Not only is this system unsustainable for our nation’s physicians, but it’s also unfairly stacked against them.

It’s the same system that concurrently pays

hospital-based clinics more for some of the same services an independent, community physician provides. On top of that, Medicare helps hospitals cover uncompensated care.

I’m not saying hospitals don’t deserve to be paid for what they do. But when independent physician practices get swallowed up by a hospital or bought out by another entity just to survive, the cost of care can go up, creating ripple effects on our economy. This kind of rapid consolidation is now rampant in our healthcare system, in part because of payment incentives like those in Medicare.

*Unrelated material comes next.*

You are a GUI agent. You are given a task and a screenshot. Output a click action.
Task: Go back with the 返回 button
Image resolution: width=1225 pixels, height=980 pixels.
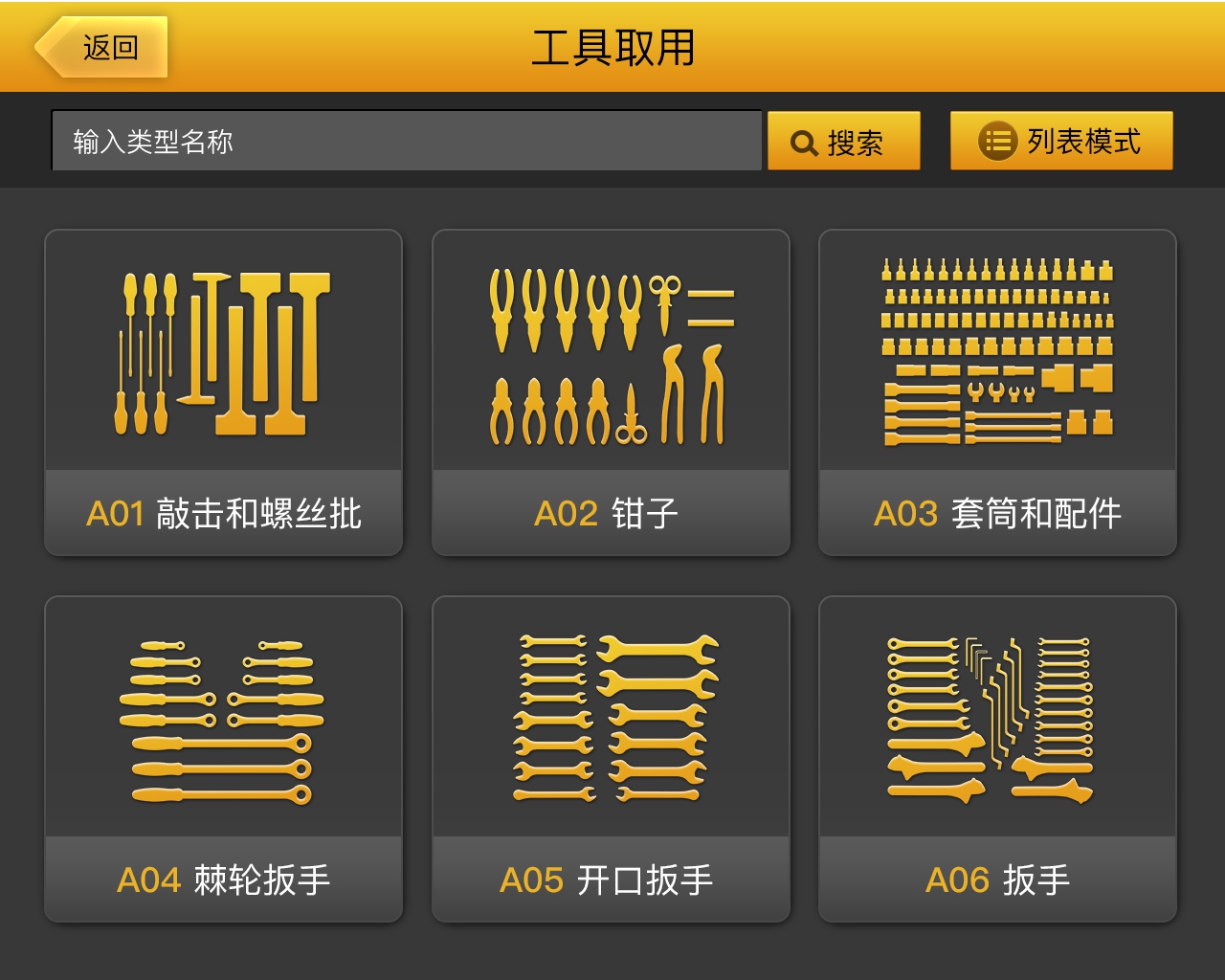click(x=101, y=47)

“Our practice is already shutting its clinic doors as we instead focus on being a purely hospital-based practice due to already meager reimbursement,” another worried Texas physician shared with TMA. “We simply cannot afford the overhead. Ongoing cuts to [Medicare] physician reimbursement not only hurt us — the physicians trying to provide the best quality care to our patients — but it ultimately hurts the patients and their loved ones suffering from life-altering conditions.”

“I barely scrape through making payrolls every pay period. Any more [Medicare] reimbursement [cuts are] going to put me and thousands of physicians like me under water and force us to shut down or join [a private] equity company or [insurer-owned] clinics who put their wallets ahead of patient care,” said another frustrated physician.

We should be preserving independent medicine and patient choice — not undermining it. It’s time for Congress to address the root of the problem.

Solutions

The first simple step physicians and other healthcare professionals can take is to advocate for Congress to enact laws directed at paying physicians fairly for services provided to Medicare patients. At a minimum, that entails pay that keeps pace with inflation. Just like other industries’ labor costs are tied to the Consumer Price Index (CPI), Medicare physician payments should at least be tied to a similar measure of physician practice cost inflation, the Medicare Economic Index (MEI).

Several physician members of Congress are leading the charge on such a reform with a bipartisan House bill that behooves support: H.R. 2474, the Strengthening Medicare for Patients and Providers Act. The centerpiece of that legislation is an annual, inflation-based Medicare physician payment update based on the full MEI.

Our current predicament is tied to the fact that Medicare physician payments haven’t even come close to keeping up with inflation over more than 20 years. Since 2001, Medicare physician payments have lagged 26% behind inflation while hospital and other health industry payments have kept pace, according to American Medical Association data. Over the same period, the CPI for physician services in U.S. cities increased by 65%

Just think about that: What would you say if you worked more than 20 years with no raise and pay cuts to boot? I know what my colleagues across Texas are saying:

“If [another cut is] enacted, our [Medicare] reimbursement rate will be lower than what we received in 2012,” one physician calculated.

Another said, “My Medicare reimbursement, factoring for inflation, is less than half of what it was in 1998.”

The frustration is real, and so is the effect of Medicare payment cuts on physician practice viability. Likewise, access to care concerns for Medicare patients are therefore very real, too.

Don’t let a broken Medicare system break the backbone of the healthcare system for our most vulnerable patients.

Rick W. Snyder II, MD,is a cardiologist and president of the Texas Medical Association.